Star Chamber Stories: Elizabethan Witchcraft, Sorcery, and a Very Troubled Marriage

Posted by Krista Kesselring; 14 February 2018.

Wellcome witches 3As noted in my last post, stories from the Court of Star Chamber’s proceedings can offer remarkable glimpses into early modern law and everyday life. Given the wide, wide range of wrongs the court was thought competent to address, and given that it used written depositions (unlike oral pleadings of common law courts), we can find in its archive an unusual richness of detail, on subjects of all sorts.

One example that might be of broader interest involves witches, but of the relatively rare male variety, and invokes again the complications of early modern ‘divorce’ – a subject explored in previous posts, for anyone who wants to read more.

In 1593, Henry Dawber brought to Star Chamber a complaint on behalf of Anne Roughley of Sutton, Lancashire, whom he described as a cousin. Anne could not bring the complaint herself, as it focused on Richard Roughley — a man who was still, legally, her husband (and married women couldn’t launch cases without their husbands), though it’s clear that Richard no longer considered himself married to Anne. Anne’s complaint? That Richard had hired a local cunning man to have her and her pregnancy terminated. Having no respect for the Queen’s laws against ‘unlawful sorsaryes, witchcrafts, and inchantments’, nor any respect for ‘the natural society, love, and godly fellowship that ought to be had, continued, and used between man and wife’, but seduced by a wicked spirit that had possessed him, Richard had written to one Roger Barnes for (what Anne described as) help in killing the spouse from whom he’d separated.

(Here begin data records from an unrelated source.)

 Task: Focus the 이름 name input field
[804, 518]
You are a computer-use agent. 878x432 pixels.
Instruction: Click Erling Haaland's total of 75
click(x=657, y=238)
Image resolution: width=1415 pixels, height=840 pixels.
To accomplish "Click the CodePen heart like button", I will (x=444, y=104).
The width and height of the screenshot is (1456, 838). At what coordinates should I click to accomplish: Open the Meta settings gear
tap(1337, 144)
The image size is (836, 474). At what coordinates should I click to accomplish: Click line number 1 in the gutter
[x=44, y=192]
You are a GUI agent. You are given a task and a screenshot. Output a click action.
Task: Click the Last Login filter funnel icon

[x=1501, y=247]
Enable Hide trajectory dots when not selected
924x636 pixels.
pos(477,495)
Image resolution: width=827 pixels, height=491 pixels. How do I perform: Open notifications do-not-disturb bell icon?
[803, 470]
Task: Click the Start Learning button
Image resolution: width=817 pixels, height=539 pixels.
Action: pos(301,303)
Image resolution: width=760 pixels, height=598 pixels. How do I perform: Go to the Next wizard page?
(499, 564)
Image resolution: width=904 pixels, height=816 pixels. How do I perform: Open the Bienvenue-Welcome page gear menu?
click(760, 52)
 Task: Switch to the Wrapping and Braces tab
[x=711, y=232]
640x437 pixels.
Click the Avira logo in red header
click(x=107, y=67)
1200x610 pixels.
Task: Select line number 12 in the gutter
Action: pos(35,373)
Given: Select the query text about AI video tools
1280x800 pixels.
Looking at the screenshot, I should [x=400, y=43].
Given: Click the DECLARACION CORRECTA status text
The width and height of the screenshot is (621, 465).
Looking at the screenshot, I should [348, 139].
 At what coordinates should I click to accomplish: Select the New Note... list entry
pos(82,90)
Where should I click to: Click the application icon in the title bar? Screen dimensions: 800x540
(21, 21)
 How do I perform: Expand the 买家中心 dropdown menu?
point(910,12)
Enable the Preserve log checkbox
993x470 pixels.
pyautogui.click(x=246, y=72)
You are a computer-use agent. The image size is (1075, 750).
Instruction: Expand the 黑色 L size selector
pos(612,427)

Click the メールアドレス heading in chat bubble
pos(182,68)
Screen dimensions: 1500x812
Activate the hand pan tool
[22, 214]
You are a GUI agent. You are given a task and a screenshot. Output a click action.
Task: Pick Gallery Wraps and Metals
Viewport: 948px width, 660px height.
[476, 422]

The bill of complaint described Barnes as an ‘inchanter, witch, or charmer and great practiser in the black arts’. It contained what it claimed to be the text of a letter from Richard Roughley to Roger Barnes in which Roughley asked whether Anne was pregnant and when she would die. Richard also wanted to know how long he would need to wait before he could marry someone he called ‘Miss Jane’. Strictly speaking, the letter did not actually ask that Barnes kill Anne. But according to Anne, not long after he wrote it, her estranged and angry spouse said to her that she or her child or both of them would soon be dead, ‘or otherwise he the said Richard Roughley would never more trust witches nor wise men.’ And not long after that, Anne did deliver her baby: stillborn. She had been near death herself, and continued in fear of her life, she said; she maintained that Richard now sought to supplement the sorcery with attempts to force her out of the country, to ‘carry her forth of your majesty’s dominions.’

Wellcome witches 2

Richard’s demurrer maintained that Anne was his ‘late wife…long since sequestered and divorced from the said Richard Roughley for many and apparent adulteries.’ He described Henry Dawber, who filed the suit on her behalf, as naught but ‘a poor serving man, and nothing akin or allied to Anne’, a man of little means and less credit amongst his neighbours. Dawber acted, Richard said, merely at the instigation of one of Anne’s lovers. Richard denied the accusations, of course. He also maintained that everything in the complaint save for the death of the child was covered by the most recent general pardon; as for the charge of death by means of witchcraft, that must be tried in a common law court, he said, not in Star Chamber.[1]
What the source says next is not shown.